Комедия, обреченная колебаться между вкусами знати и простонародья, пережила особенно сложную эволюцию. Переводная комедия из греческой жизни (паллиата, от греческой национальной одежды – плаща, паллия) в своем развитии от Плавта к Теренцию из плебейской становилась все более аристократической, после Теренция окончательно потеряла популярность в народе и постепенно сошла на нет. Драматурги стали сочинять оригинальные комедии из римской народной жизни (тогата, от римской национальной одежды – тоги), но и они имели такую же судьбу: если первый из авторов тогат, Титиний (современник Цецилия), еще брал пример с грубого юмора Плавта, то его продолжатель Л. Афраний оказывается поклонником Теренция и Менандра, и тогата вслед за паллиатой аристократизируется, теряет популярность и в I веке до н. э. гибнет. Тогда обслуживание широкой театральной публики остается уделом народного фарса – ателланы, дотоле существовавшей лишь как скромный дивертисмент в конце спектакля и только на рубеже II–I веков до н. э. приобретающей литературную обработку; к ней присоединяется мим, перенесенный в Рим из Александрии, и эти два жанра продолжают существовать до самой поздней античности, неизменно любимые простонародьем и неизменно презираемые «высокой» литературой.

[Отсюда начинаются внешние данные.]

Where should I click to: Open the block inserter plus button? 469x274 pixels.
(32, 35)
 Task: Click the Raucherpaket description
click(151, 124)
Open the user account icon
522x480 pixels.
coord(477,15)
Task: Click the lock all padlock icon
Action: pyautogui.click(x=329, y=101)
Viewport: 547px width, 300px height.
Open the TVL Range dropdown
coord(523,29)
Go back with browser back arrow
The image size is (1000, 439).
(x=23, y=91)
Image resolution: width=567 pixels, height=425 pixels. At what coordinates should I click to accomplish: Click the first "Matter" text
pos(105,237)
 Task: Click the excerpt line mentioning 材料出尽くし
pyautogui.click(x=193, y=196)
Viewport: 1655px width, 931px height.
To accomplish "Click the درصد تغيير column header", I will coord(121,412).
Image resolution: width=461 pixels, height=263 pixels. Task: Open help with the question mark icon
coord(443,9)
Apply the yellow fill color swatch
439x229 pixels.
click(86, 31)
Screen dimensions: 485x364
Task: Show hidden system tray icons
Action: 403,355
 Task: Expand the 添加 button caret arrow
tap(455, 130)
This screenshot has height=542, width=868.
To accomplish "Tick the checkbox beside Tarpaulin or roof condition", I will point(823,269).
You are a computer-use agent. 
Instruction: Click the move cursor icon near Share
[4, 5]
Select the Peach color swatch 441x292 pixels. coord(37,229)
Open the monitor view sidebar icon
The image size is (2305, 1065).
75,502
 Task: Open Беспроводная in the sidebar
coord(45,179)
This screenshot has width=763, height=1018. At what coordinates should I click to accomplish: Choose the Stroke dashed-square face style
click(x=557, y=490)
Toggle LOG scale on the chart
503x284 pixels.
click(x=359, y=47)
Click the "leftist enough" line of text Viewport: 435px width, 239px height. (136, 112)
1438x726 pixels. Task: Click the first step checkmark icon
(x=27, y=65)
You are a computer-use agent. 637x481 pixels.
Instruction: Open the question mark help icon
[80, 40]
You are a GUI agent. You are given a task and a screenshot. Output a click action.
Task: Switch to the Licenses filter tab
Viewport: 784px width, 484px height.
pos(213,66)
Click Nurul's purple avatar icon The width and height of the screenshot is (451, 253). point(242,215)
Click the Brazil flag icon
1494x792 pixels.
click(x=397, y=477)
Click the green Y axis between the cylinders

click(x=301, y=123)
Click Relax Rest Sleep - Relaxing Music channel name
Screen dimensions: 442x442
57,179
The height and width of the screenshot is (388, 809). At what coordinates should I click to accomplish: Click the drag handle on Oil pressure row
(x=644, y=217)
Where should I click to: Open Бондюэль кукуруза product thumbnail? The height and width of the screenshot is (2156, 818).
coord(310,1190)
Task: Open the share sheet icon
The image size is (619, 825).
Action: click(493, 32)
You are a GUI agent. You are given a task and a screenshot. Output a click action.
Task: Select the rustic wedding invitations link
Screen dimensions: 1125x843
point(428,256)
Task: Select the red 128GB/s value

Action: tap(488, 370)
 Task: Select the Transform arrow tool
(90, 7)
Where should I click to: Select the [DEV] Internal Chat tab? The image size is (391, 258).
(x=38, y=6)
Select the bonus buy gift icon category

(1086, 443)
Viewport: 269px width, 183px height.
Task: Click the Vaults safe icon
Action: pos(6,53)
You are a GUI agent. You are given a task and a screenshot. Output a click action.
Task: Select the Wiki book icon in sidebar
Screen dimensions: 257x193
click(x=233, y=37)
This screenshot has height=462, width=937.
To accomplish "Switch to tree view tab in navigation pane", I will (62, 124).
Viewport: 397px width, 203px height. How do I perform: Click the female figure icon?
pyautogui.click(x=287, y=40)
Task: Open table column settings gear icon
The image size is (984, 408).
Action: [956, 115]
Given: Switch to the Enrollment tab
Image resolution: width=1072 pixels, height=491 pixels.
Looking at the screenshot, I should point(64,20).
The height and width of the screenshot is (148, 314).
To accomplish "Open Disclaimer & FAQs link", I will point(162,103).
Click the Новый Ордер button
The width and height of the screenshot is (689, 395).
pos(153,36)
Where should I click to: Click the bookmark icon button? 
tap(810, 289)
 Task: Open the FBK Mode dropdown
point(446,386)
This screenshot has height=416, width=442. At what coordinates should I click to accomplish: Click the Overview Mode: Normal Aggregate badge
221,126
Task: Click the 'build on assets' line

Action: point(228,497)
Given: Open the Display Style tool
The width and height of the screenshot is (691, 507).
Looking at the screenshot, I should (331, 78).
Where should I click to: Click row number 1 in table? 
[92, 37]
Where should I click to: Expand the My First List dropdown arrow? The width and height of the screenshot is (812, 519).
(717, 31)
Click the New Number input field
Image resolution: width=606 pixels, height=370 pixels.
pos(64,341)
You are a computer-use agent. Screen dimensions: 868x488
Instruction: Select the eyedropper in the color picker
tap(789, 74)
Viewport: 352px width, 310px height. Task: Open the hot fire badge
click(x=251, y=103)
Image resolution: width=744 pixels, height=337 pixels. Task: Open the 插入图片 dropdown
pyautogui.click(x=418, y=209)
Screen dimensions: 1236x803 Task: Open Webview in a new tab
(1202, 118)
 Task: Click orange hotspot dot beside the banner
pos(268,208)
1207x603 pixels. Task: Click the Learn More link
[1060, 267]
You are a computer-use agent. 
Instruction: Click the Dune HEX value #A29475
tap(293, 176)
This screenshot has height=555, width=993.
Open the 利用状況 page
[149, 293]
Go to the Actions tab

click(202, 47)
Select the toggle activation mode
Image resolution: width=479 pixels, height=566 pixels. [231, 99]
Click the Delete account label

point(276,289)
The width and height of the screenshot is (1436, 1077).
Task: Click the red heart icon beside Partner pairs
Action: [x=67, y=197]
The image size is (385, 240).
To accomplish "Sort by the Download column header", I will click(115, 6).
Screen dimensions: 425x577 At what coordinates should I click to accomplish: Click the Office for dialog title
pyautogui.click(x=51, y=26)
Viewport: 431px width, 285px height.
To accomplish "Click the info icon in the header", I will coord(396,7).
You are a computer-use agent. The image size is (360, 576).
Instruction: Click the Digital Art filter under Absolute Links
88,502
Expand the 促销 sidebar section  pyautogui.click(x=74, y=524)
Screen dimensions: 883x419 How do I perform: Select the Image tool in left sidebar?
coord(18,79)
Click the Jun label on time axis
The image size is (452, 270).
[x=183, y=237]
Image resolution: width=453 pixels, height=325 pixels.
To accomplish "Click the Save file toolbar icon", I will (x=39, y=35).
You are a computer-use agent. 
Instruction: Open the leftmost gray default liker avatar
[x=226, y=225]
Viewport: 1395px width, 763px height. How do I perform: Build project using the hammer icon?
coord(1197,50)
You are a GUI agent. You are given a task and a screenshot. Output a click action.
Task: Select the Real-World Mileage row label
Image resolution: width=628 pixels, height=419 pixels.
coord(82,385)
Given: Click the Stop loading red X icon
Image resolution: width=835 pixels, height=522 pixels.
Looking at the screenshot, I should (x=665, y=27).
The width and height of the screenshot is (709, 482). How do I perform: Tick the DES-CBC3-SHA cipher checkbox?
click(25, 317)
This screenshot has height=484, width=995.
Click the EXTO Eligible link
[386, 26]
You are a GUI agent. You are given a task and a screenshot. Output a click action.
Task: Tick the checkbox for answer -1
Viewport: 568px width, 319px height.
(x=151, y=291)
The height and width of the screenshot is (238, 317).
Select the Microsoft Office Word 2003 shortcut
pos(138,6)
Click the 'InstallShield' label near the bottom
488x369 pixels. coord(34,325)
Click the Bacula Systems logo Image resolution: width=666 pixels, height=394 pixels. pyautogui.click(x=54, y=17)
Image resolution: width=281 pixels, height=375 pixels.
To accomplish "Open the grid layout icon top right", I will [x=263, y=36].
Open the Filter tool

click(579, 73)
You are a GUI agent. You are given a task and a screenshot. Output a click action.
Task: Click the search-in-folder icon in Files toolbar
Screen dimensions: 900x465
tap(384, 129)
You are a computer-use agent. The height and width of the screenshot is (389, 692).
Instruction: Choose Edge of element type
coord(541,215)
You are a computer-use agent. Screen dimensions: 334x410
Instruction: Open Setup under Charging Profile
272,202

Так совершается в Риме разрыв между литературой и театром: на одном полюсе остается риторическая «драма для чтения», в которую превратилась трагедия, на другом – полуимпровизированный фарс, в который превратилась комедия.
Возвышение новых жанров, отражающих новую, более индивидуалистическую идеологию, связано прежде всего с именем Гая Луцилия (180 или 148 год – ок. 102 года до н. э.). Он написал 30 книг «Сатур»: этот жанр, второстепенный для Энния, стал для него основным. Свободнорожденный, богатый человек, друг Сципиона, он живо откликался в стихах на все, чем жил современный Рим, – политические события, литературные споры, нравы и моды; но, рассуждая обо всем этом язвительно и едко, он сохранял позицию не бойца, а наблюдателя, человека стороннего, наслаждающегося своим досугом и свысока взирающего на мир; и с отголосками общественной жизни у него перемежаются не только популярно-философские размышления, как у Энния, но и лирически-шутливые рассказы о самом себе, о своей поездке в сицилийское имение, о своем любовном приключении, своих рабах и домочадцах, – такого в римской поэзии еще не бывало. В «Сатурах» Луцилия, в соответствии со смыслом заглавия, все эти темы еще образовывали пеструю смесь. У поэтов следующего поколения, работавших на рубеже II–I веков, новые для Рима мотивы уже оформляются в эллинистические жанры. Лутаций Катул, Порций Лицин, Валерий Эдитуй упражняются в сочинении изящных эротических эпиграмм и ученых дидактических поэм; Левий пишет цикл «Эротопегний» – лирических песен на мифологические темы, по форме напоминающих эллинистические мелиямбы; Сей подражает идиллиям Феокрита, Матий – мимиамбам Герода. По скудости отрывков творчество этих авторов почти ускользает от нас, но значение этой первой волны римского александринизма для подготовки будущей поэзии Лукреция и Катулла несомненно.